◆ Problem statement
Look through the records below for the line with "Switch to the Endpoints tab". Return that line and each one after it up to and including the line with "Screen dimensions: 655x553", exactly.

*** Begin section ***

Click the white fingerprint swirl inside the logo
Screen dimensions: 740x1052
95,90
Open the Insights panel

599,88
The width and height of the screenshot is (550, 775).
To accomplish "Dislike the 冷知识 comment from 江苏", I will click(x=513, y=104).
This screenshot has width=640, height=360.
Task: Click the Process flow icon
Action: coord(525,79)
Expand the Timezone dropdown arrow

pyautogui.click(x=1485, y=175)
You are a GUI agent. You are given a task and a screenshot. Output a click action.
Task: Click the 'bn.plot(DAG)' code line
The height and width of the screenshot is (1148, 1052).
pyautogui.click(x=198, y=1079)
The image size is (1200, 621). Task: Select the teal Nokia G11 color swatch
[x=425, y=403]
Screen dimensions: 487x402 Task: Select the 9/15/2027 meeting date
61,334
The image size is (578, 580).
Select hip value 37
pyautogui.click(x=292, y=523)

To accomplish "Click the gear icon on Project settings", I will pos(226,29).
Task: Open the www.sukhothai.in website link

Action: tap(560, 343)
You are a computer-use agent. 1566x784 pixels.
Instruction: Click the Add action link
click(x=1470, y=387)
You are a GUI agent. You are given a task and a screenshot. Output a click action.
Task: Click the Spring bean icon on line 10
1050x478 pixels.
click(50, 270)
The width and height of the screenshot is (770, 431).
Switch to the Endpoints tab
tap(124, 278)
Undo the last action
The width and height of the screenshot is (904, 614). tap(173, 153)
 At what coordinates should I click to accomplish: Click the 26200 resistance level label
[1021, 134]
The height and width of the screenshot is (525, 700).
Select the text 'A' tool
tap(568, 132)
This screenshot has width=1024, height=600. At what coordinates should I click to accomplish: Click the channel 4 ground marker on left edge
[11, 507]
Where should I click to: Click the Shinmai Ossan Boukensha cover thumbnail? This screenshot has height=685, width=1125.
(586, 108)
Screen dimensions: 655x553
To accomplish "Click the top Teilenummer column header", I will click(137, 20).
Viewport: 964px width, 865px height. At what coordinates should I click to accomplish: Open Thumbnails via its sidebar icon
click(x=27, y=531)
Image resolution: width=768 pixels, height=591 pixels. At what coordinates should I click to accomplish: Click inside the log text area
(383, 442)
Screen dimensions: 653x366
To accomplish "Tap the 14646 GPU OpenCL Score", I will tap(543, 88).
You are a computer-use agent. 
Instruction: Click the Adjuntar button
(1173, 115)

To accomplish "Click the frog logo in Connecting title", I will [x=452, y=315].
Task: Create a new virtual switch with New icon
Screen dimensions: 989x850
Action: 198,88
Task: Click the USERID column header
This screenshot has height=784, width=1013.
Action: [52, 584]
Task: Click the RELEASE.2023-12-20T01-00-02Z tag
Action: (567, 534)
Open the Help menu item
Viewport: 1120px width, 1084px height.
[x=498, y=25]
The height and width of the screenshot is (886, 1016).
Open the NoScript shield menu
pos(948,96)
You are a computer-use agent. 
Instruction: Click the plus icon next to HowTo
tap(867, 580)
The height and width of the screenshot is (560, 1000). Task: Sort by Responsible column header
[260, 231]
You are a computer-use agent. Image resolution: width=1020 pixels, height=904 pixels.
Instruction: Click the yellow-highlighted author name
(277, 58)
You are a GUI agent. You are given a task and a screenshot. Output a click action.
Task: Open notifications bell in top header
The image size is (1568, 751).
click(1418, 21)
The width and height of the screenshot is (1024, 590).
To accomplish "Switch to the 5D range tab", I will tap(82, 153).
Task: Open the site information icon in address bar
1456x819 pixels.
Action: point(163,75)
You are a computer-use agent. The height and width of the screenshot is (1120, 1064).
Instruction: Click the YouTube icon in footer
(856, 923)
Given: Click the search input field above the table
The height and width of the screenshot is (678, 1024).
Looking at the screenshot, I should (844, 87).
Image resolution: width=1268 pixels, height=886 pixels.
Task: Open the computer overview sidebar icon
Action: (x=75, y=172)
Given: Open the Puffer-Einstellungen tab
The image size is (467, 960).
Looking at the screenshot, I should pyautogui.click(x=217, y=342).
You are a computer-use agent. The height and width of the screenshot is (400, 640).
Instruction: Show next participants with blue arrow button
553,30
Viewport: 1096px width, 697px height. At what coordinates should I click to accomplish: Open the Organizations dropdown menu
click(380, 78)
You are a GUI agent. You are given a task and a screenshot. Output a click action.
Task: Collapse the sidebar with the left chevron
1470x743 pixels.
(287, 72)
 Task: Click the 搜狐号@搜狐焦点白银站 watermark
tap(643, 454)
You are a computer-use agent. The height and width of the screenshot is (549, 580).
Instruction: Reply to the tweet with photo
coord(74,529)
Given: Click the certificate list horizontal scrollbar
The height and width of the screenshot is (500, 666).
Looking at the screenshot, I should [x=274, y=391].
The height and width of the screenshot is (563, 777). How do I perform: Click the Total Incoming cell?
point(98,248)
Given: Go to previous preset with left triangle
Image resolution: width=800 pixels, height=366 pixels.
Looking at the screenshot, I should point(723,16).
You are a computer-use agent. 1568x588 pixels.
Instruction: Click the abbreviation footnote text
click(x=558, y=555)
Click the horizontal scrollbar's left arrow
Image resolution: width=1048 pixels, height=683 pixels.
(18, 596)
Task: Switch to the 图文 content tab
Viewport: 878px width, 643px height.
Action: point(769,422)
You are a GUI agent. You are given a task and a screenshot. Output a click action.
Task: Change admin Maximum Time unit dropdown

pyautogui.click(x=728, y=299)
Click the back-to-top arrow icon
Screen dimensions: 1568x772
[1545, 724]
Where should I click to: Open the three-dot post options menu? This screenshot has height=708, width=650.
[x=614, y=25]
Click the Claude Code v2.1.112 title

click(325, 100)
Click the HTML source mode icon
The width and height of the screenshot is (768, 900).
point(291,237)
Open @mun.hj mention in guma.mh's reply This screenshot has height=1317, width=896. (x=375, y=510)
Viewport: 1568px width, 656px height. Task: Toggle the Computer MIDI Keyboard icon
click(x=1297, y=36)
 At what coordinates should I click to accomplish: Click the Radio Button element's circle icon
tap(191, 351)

*** End section ***

◆ Completed task
Switch to the Endpoints tab
tap(124, 278)
Undo the last action
The width and height of the screenshot is (904, 614). tap(173, 153)
 At what coordinates should I click to accomplish: Click the 26200 resistance level label
[1021, 134]
The height and width of the screenshot is (525, 700).
Select the text 'A' tool
tap(568, 132)
This screenshot has width=1024, height=600. At what coordinates should I click to accomplish: Click the channel 4 ground marker on left edge
[11, 507]
Where should I click to: Click the Shinmai Ossan Boukensha cover thumbnail? This screenshot has height=685, width=1125.
(586, 108)
Screen dimensions: 655x553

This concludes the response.